Putin has said the Russian economy will emerge stronger from the crisis, and officials in Moscow say the country has accumulated enough reserves to withstand low oil prices, pointing to a USD 150 billion sovereign wealth fund.
This will be enough to last six to 10 years if oil prices fall to USD 25-30, the finance ministry says.
The collapse of Moscow's deal with Saudi Arabia was seen as a major victory for Igor Sechin, the hugely powerful head of state oil company Rosneft and one of Putin's closest allies, who has long argued the agreement was hurting Russia's interests and boosting US shale companies.
But analysts say he might have overplayed his hand and the economic situation appears to have got much worse than expected.
This week oil registered its steepest fall in twenty years, leading the ruble to plummet to its lowest since early 2016.
While Brent recovered slightly on Friday trading at USD 32, Urals oil -- a benchmark in Russia -- fell on Thursday below USD 20.
Leonid Fedun, vice president at Lukoil, Russia's second largest oil producer, said on Thursday that even those oil companies that wanted Russia to walk away from the deal with Saudi Arabia "could not have imagined even in a nightmare" oil at USD 25.
Lukoil announced yesterday cost reduction measures of USD 1.5 billion, reducing investment in new projects in particular.
Finance Minister Anton Siluanov warned Wednesday that the budget, which is based on an oil price of $42 a barrel, would be in deficit this year, after having been in surplus in 2018-2019 thanks to strong austerity measures.
"Whole sectors of the economy are contracting," he said, adding that the macroeconomic forecasts for the year were now outdated.
But some experts such as Sofya Donets, chief economist at Renaissance Capital, say Russia is positioned to weather the current shocks better than some other countries.
"With all checks and balances in place, we do not expect Russia's credit quality to deteriorate," she told reporters.
Years of Western sanctions and international isolation have made Russia less sensitive to global crises, observers say.

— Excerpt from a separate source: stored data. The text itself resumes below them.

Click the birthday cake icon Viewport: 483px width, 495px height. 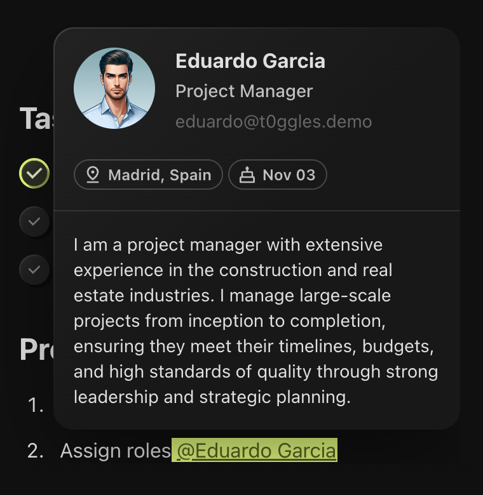(x=247, y=175)

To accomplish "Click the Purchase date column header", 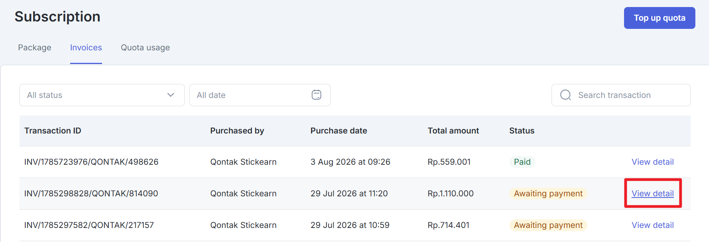I will coord(339,131).
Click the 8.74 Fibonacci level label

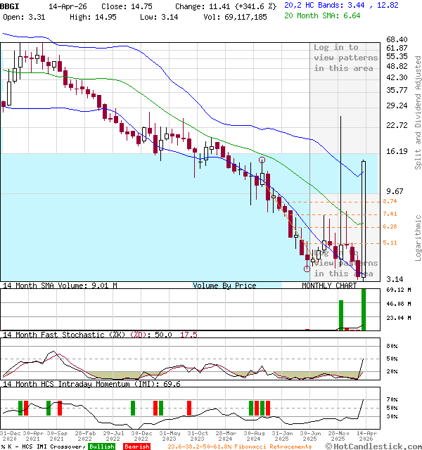pyautogui.click(x=390, y=201)
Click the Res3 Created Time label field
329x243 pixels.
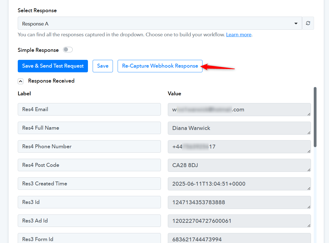89,184
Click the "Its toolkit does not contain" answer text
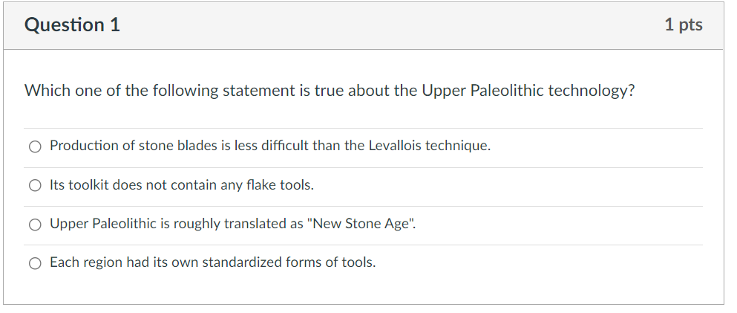This screenshot has height=313, width=737. point(181,185)
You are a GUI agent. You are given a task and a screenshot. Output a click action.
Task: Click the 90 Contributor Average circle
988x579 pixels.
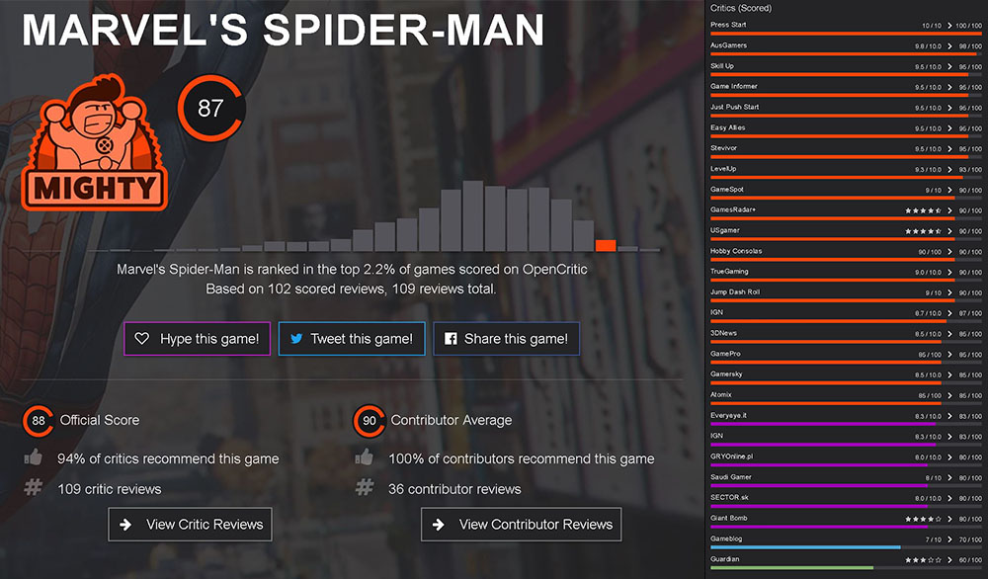(370, 421)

Moody's said in a note that Russian banks would be less vulnerable to oil shocks than during the 2014-2015 crisis thanks to "tighter regulations" and less "dollarisation".
But it is everyday Russians that will find themselves worse off, with the president's promises of an improvement in living standards likely to evaporate.
Putin had promised to halve poverty and see growth greater than that of the world economy -- about 3.0 per cent in 2019 -- by the end of his fourth term in 2024.
Putin has earmarked 25.7 trillion rubles (USD 325 billion) for investment in virtually all sectors including education, roads and health from now until 2024. To cope with the crisis, the government announced this week it would unlock reserves of 300 billion rubles to help support the economy.
The Vedomosti business daily has urged the government to monitor prices, support struggling sectors like tourism and those Russians who lose their jobs. But disappointing growth in 2019 of 1.3 per cent followed by the new crises will scupper hopes of doing better in 2020, with potentially serious implications for Putin's government and himself.
Frustration over the economy and a decline in real disposable incomes over the past few years was one reason Russians became disenchanted with the government of Putin's ally Dmitry Medvedev, who he sacked in January.
"Obviously Russia has a lot stronger macro position now than it did in 1998, but USD 18 oil in August 1998 sent the currency crashing 70 percent, next came default, and then it took nearly two years to recover to pre-crisis levels," said Louise Dickson, an analyst at Rystad Energy.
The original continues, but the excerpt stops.